Produit à l’occasion du bicentenaire de l’indépendance chilienne, le documentaire, en trois parties, retrace la guerre qui oppose le pays au Pérou et à la Bolivie à la fin du XIXe. Une guerre qui a fixé les frontières entre les trois pays, sujet de controverse depuis cent vingt-huit ans. «Le documentaire n’est ni un éloge ni une version chilienne de la guerre, souligne Patricio Polanco, producteur. Au contraire, notre pari, c’était de confronter pour la première fois à la télé notre vision historique à celles de nos voisins, sans parti pris. Nos histoires sont à ce point différentes qu’on méconnaît jusqu’aux héros de guerre des pays voisins.» Le film donne la parole aux historiens, aux militaires et aux anonymes des trois pays. Il montre l’enseignement dans les écoles, raconte comment il continue parfois d’alimenter la haine nationaliste.
Pari gagné, le documentaire a même réussi à faire l’unanimité à gauche comme à droite au Chili, et auprès de la presse péruvienne et bolivienne. Et par engendrer une seule question : «Pourquoi a-t-il été censuré ?» Car, le 11 mars, trois jours avant la diffusion du premier épisode sur TVN, la direction de la chaîne le «reporte à une date ultérieure». Tout le monde crie à la censure, jusqu’à la ministre de la Culture.
Quelques jours avant, l’ambassadeur péruvien au Chili fait part de sa préoccupation. Refus de la chaîne de modifier sa programmation. Bientôt, c’est le ministre des Affaires étrangères, Alejandro Foxley, qui s’en mêle. Et demande le report du documentaire «pour raisons d’Etat». Même si aucun d’eux ne l’a vu. La direction de la chaîne finit pourtant par reporter la diffusion «dans l’année». La date sera bientôt fixée au 5 mai, après quelques modifications.
Pourtant, TVN est censée être indépendante. Ses statuts, définis au lendemain de la dictature, sont formels. Si TVN est perméable aux pressions politiques, c’est parce que sa direction est composée d’hommes politiques. Le président, Francisco Vidal, ministre de l’Intérieur sous le précédent gouvernement, a été nommé par la présidente de la république, Michelle Bachelet. Les six autres membres sont élus par le Sénat sur liste établie par la Présidente.

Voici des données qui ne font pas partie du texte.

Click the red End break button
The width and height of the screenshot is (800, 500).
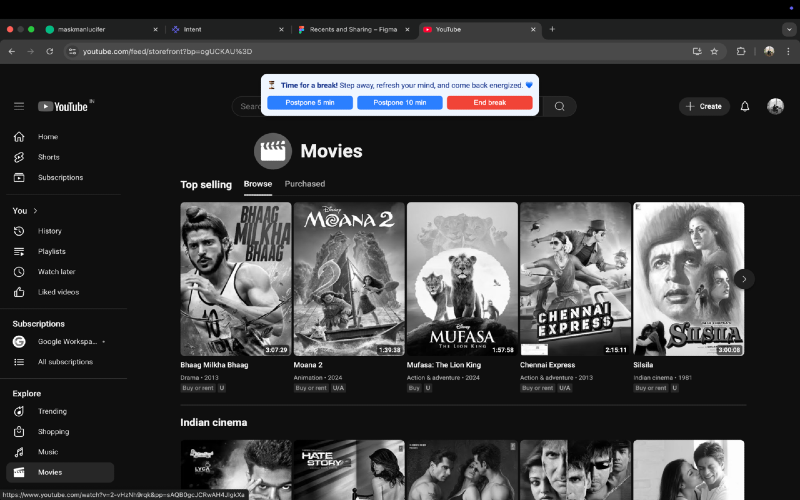tap(489, 103)
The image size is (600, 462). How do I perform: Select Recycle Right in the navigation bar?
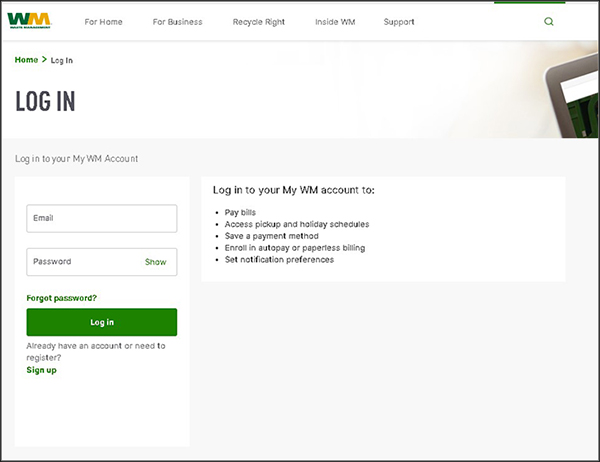(258, 22)
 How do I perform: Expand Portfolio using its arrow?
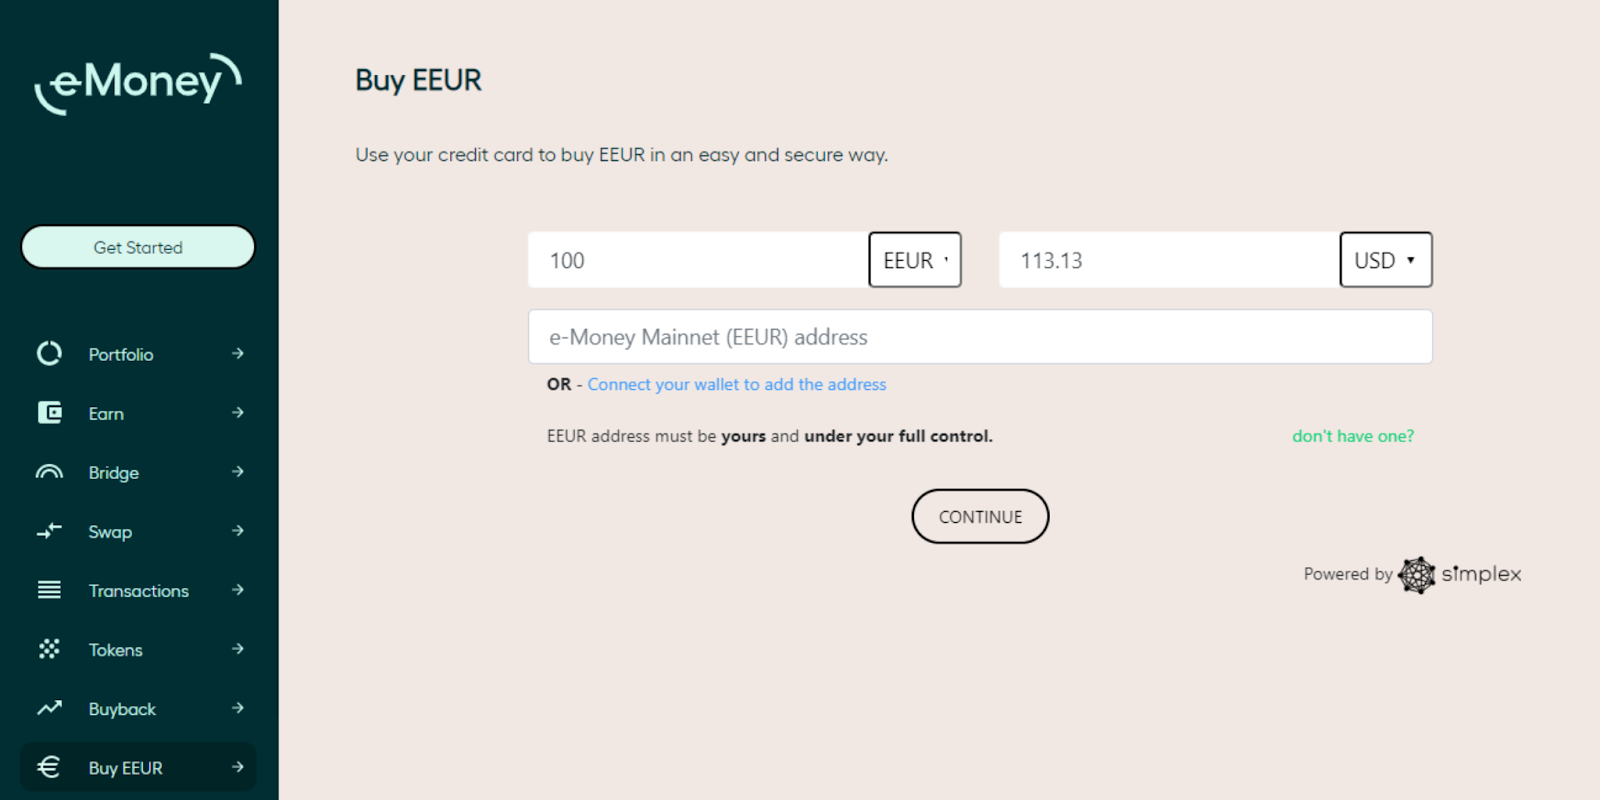click(238, 353)
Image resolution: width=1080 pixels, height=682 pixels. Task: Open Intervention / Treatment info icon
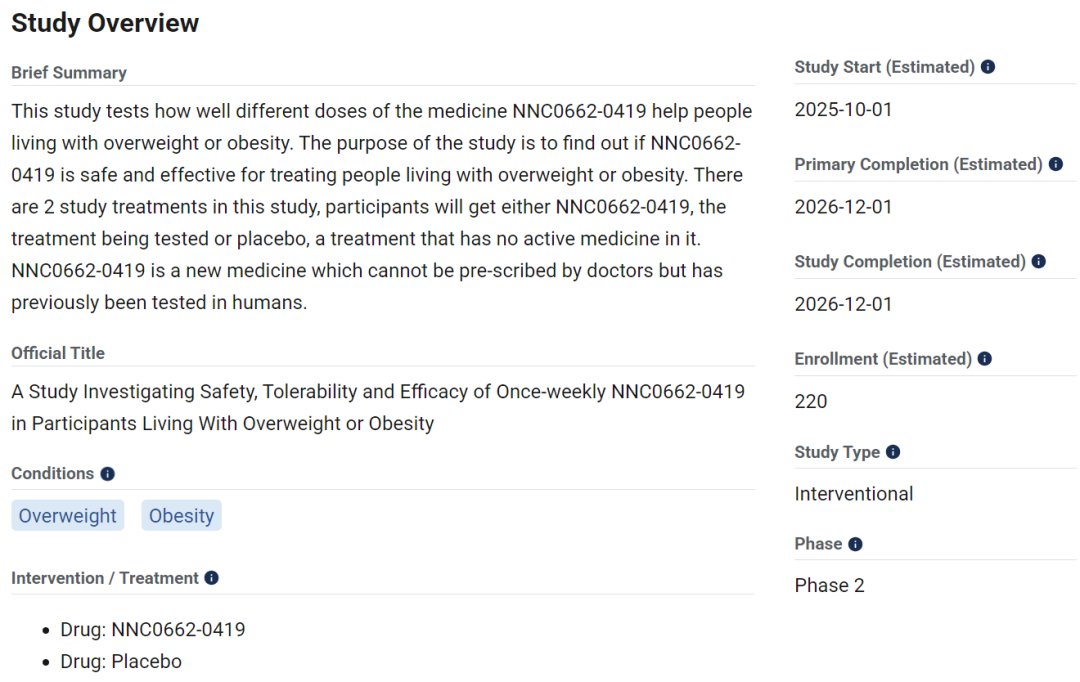coord(211,578)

Dans le paysage audiovisuel chilien, TVN fait figure de chaîne pluraliste. « Une chaîne nécessaire, souligne Claudia Lagos, journaliste de l’institut Ipsys, qui publie un rapport annuel sur la censure au Chili, quand toutes les autres, privées, pèchent par sectarisme. Elles appartiennent à l’église, à Sebastian Piñera [entrepreneur de droite, opposant politique de Bachelet, ndlr], à Ricardo Claro (Opus Dei). » Peut-être serait-il temps pour Michelle Bachelet de changer le mode d’élection de la direction de TVN?